There is an academic term for a jerk in the workplace. A jerk is an "interpersonal deviant". The typical jerk will say things like "what kind of school did you come from" when they detect weakness in their colleagues.
At a more personal level, I have two experiences to share on this blog :
- A superior called me into room and hectored me over some "improvements" I made to a table column on a Power-point slide. Her focus was not the merits of amendment, but how my amendment proved that I looked down on her because she does not have a First Class Honours for her first degree. She spent the rest of the time reminding me of her advanced degree qualifications.
- Another superior, after the Little India riots, asked an Indian IT vendor whether they participated in the riots the day before.
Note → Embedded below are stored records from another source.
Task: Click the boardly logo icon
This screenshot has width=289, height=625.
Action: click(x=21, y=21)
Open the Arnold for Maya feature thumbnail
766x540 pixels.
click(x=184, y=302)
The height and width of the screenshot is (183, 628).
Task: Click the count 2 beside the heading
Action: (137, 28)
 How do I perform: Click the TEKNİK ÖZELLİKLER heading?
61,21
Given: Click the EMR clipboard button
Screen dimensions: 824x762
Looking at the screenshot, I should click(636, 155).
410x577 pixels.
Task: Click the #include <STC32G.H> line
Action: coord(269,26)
- This behavior was not new to this superior - she even told another superior to be careful when admitting a potential new team member because she was newly married and may create a manpower vacuum if she got pregnant.
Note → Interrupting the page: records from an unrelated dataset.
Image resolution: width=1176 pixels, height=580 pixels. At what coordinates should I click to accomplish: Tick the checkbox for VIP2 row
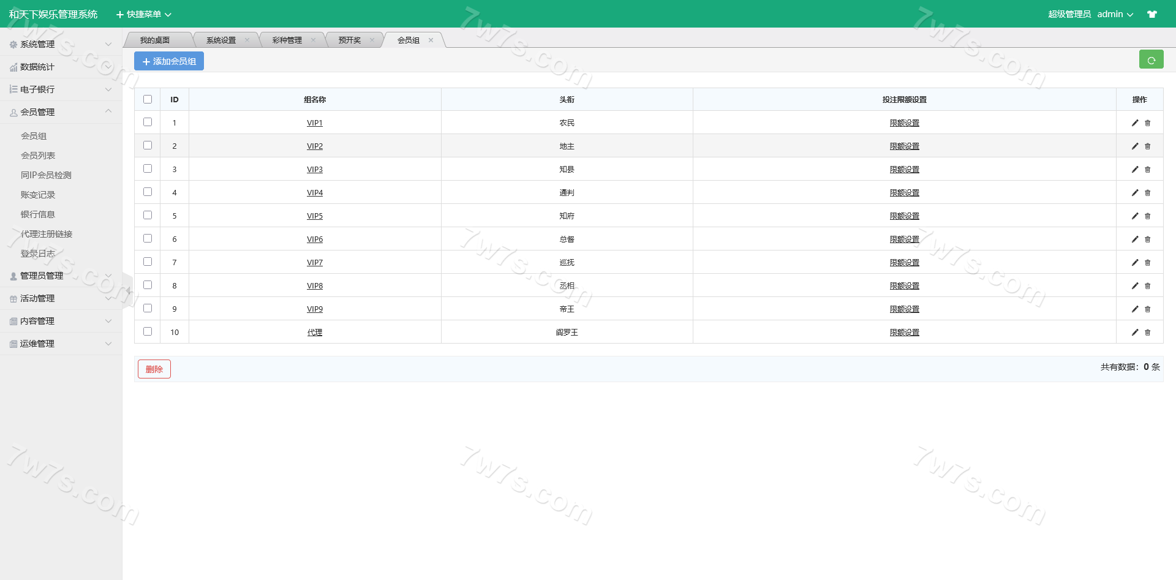pos(148,146)
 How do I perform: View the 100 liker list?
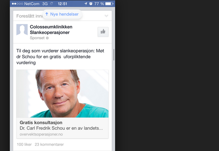(24, 145)
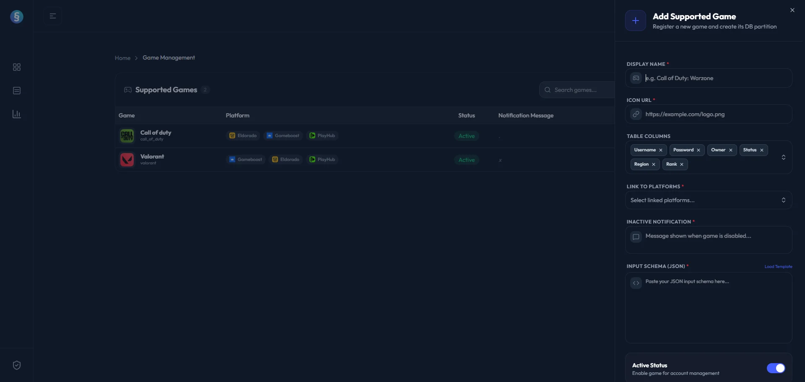Viewport: 805px width, 382px height.
Task: Click the sidebar dashboard grid icon
Action: click(17, 67)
In my decade in the private sector, I made my share of mistakes but I never encountered this kind of egregious behavior in the workplace in an MNC.
I finally managed to get some insight from The Economist's Bartleby article this week that explains the difference between the private and government sectors.
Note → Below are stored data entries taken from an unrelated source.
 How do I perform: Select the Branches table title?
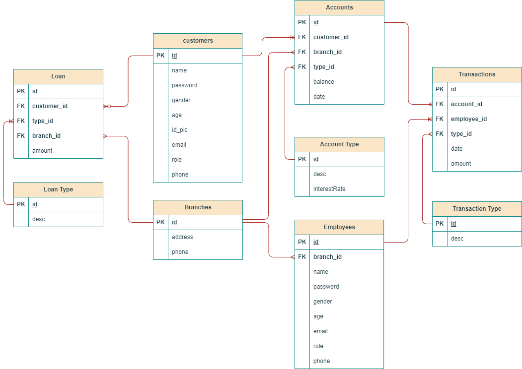click(x=198, y=207)
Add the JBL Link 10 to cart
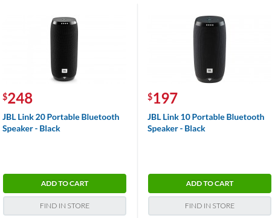Screen dimensions: 275x218 pyautogui.click(x=210, y=183)
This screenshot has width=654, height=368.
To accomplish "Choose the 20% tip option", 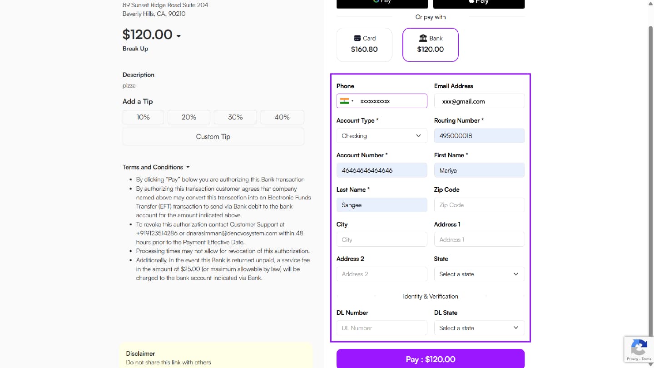I will click(x=189, y=117).
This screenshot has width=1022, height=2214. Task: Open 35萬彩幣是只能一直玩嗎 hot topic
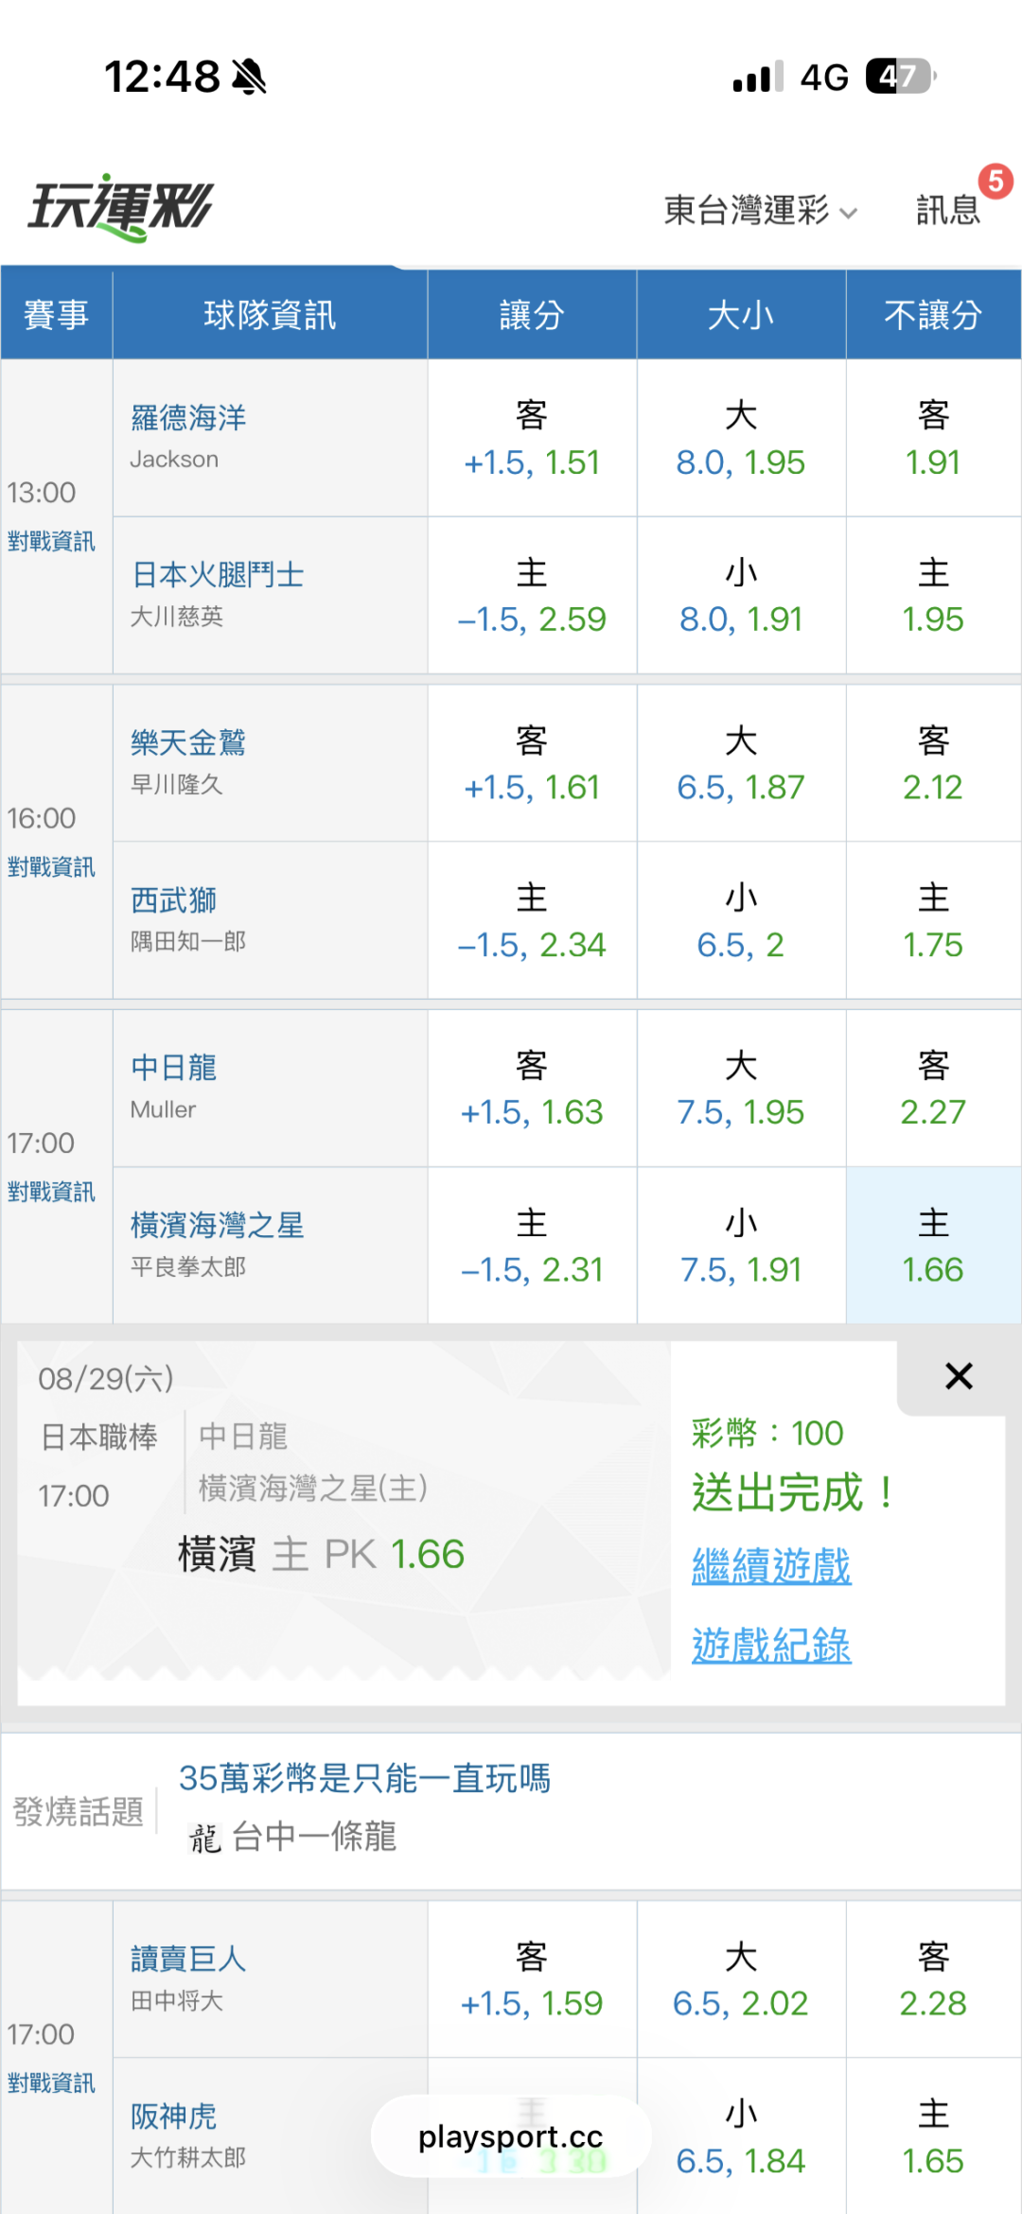(x=364, y=1778)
Imagine putting a private sector CEO or 6 Sigma expert to screen travelers who were hit by the corona virus. As the numbers infected are low, perhaps there will be cost savings if we just sampled a few passengers from a plane and reject the entire load if one test turns out positive. That would save costs for the taxpayer.
But this would be ridiculous behavior in the government sector. Problems faced by the government cannot be reduced into bottom line. Every action has to consider optics, multiple stakeholders and a lot of different KPIs exist.
Studies in the private sector show that removing a high-performing jerk from the office will mean that the team may lose it's best performer, but the rest of the team will eventually improve their performance, calculated by bottom line, by around 30%.
The government cannot flush out their deadwood and jerks from the organization.
They don't even know what resources and hidden domain knowledge these folks have. They can't measure what are the improvements when a jerk gets removed from an organization. So they live with it, and eventually the entire organization normalizes jerk-like behavior.
There is a lesson to learn from all this.
The best way to transition out of the private sector is to target agencies that are very close to the private sector, where there is a semblance of a bottom line. MAS and EDB comes into mind but these agencies will be highly selective.
If you are one of those older workers forced to leave the private sector, then good luck to you. Endurance and resilience are more important than actual competence.
Or you can be like me, transition with dividend income more than take home pay.
I've worked in both CS & pte sector. Both also got assholes lah. Policies, top bosses & culture will determine the extent of asshole-ness. Often it is not the whole organisation, but a director or senior manager in a particular division or dept that accentuates bad behaviour.
ReplyDeleteCompanies or divisions that are driven by KPIs or profits also got their share of assholes & toxic environment.
Many if not most companies will have 1 or 2 depts where the people are hardworking, above board & conscientious while another dept will be filled by assholes, backstabbers, ass lickers, slackers, credit stealers, what have you. LOL!